I always cram 10lbs of stuff into even large cases and that is a squeeze, so I engineer for lots of air movement and volume exchange. Noise concerns be damned.

Whether the existing air flow is just good to begin with or I just don’t max out the 1GB LAN cpu on my EPYCD8 mobo, I see 40° C. for both the motherboard temp and card side temp. I don’t have a LAN interface temp in the IPMI interface so guessing card side temp is the closest. And that temp is with 4 gpus sitting over the LAN chip.

Even with the Aquantia 10Gbe chip on the TR board I stay in the 40°’s with the same 4 gpus covering up the heatsink.

Hello,

I would like to make a server for a home lab. The CPU will be 7313p. I plan to use ESXi 7. What’s the best choice for this SuperMicro H12SSL-NT-B or ASRock ROMED8-2T?

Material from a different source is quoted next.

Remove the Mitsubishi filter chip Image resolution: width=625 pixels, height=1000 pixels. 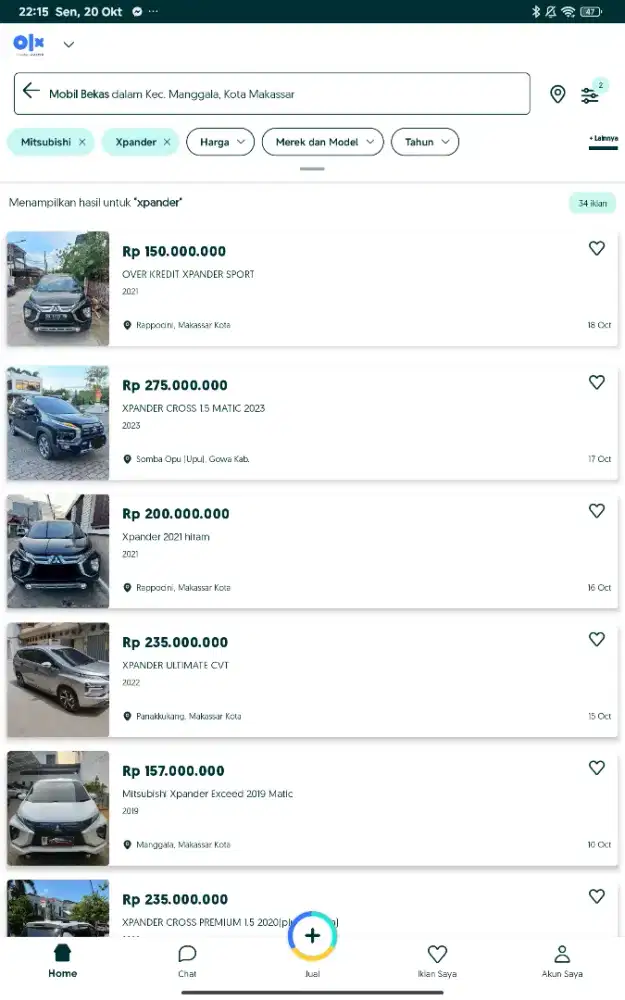[82, 142]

It is my understanding that these boards are not officially supported by VMware.

If they’re not supported will the on board 10G networking work?

I’m a network novice . . . . but why do you need special drivers for 10Gbe?

I didn’t have to get any special kind of 10Gbe drivers for either of my 10GBe capable motherboards. The OS standard drivers work fine.
Aquantia AQC107 chipset and Intel x550 chipset.

You don’t really it’s just that gigabit ethernet has been around for so long now even your toaster has drivers for it.